Would I run into problems if a download is faster than the write speed of the device it is writing to?

What if I was downloading a file directly to a device which has a write speed considerably slower than the download speed of the internet connection.

Is the write pending data moved into a buffer or temporary storage?
Is this behaviour dependant on OS or browser or perhaps something else?

And if there is a problem, is there anything that I can do to prevent it?

Lewis Norton

Posted 2012-07-25T13:41:38.957

Reputation: 155

I edited this to make it less speculative. Questions are usually expected to be based on actual problems that you face. But this is under discussion right now meta

– Nifle – 2012-07-25T14:04:45.170

"directly to a device" - There's no such thing. You always have application-level and system-level buffers sitting between you and the hardware. – Jonathon Reinhart – 2012-07-25T14:11:43.873

> Questions are usually expected to be based on actual problems that you face. Says who? Why? > But this is under discussion right now meta. Yes, it was asked just four hours ago, and you are the one that stated your opinion that only existing problems quality. You don’t think that someone who has a problem would benefit from seeing an answer ready to go to a previously theoretical question rather than sitting around and waiting for one to eventually be posted? – Synetech – 2012-07-25T16:09:33.370

@Lewis, I have wondered this myself. Looking at the answers below, they don’t seem to address the obvious case. If you watch a large streaming video from a fast connection and (for some reason), the temp directory happens to be on a flash-drive (or floppy or whatever), it stands to reason that the video-player might just keep pulling data from the server without realizing that the drive is unable to write the buffer fast enough. – Synetech – 2012-07-25T16:12:47.767

Answers

To some extent what happens is dependent on the OS and application. However, one can make the following sequence of predictions:

First the stack's receive window will fill up, at something a bit less than the full data rate of the network. It fills slower than the line rate of the network due to the TCP slow start algorithm and other effects of the way TCP/IP stacks behave.

The TCP window can be up to 128 KiB (less 1 byte) on my Linux box. (Say sysctl net.core.rmem_max to get your box's value.) It is usually smaller than this maximum, however. The default is 4 KiB on my box. (Say sysctl net.ipv4.tcp_rmem to get that value.)
Your application will have some buffering of its own. It may be as little as 1 byte, but it can't be zero. Linux would need a zero-copy syscall like recvfile() to avoid the need for application buffering, and it lacks that.

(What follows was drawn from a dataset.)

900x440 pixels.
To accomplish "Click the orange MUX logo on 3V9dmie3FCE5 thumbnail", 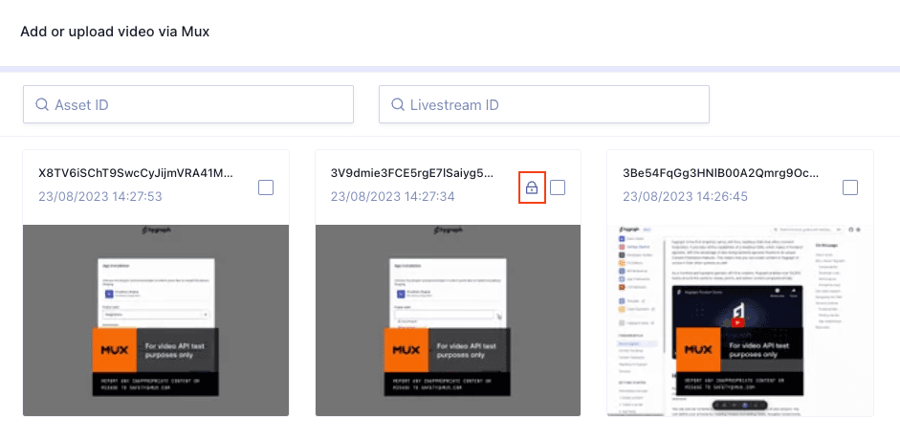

The buffer size is totally up to the application programmer. In programs I've written, I've used anywhere from roughly a dozen bytes up to 64 KiB, depending on the needs of the application. I've inferred the use of much larger buffers (∼1 MiB) in other apps by observing how they behave.
The application will almost certainly be using some kind of buffered I/O mechanism for writing the file, such as C's stdio. This is typically at least 1 KiB, and may be several KiB. On my box here, it appears to default to 8 KiB.

It is possible the application is using unbuffered I/O or is constantly flushing the I/O buffers to disk, but this is uncommon.
The device driver for the storage device may have some buffering. It probably isn't much, but a 4 KiB single page buffer wouldn't be unreasonable.
The storage device itself almost certainly has some cache. Modern hard drives have caches on the order of a few dozen megabytes, for example. If you're writing to a RAID device, there might be an even bigger write-back cache, too.

All five of these buffers have to fill up before the raw I/O performance of the underlying storage device can have any effect. Because they could easily add up to 100 MiB or more, you will need to test with a transfer size larger than this if you want to be sure you're not just testing the combined behavior of these buffers.

Having covered all that, I'll answer your top-level question: as long as you're using a network protocol with a flow control mechanism — e.g. TCP — there should be no problem resulting from the scenario you posit. However, if you're using an unreliable network protocol such as UDP, and the application protocol built on top of it doesn't provide its own flow control mechanism, the application could be forced to drop packets in this situation.

Warren Young

Posted 2012-07-25T13:41:38.957

Reputation: 2 587

What I would expect to happen is one to two things:

The process requesting the data would buffer the "excess" in memory.

or more likely:
The process requesting the data would only request data when it was able to process it so that the speed of download would be effectively reduced to the write speed of the device.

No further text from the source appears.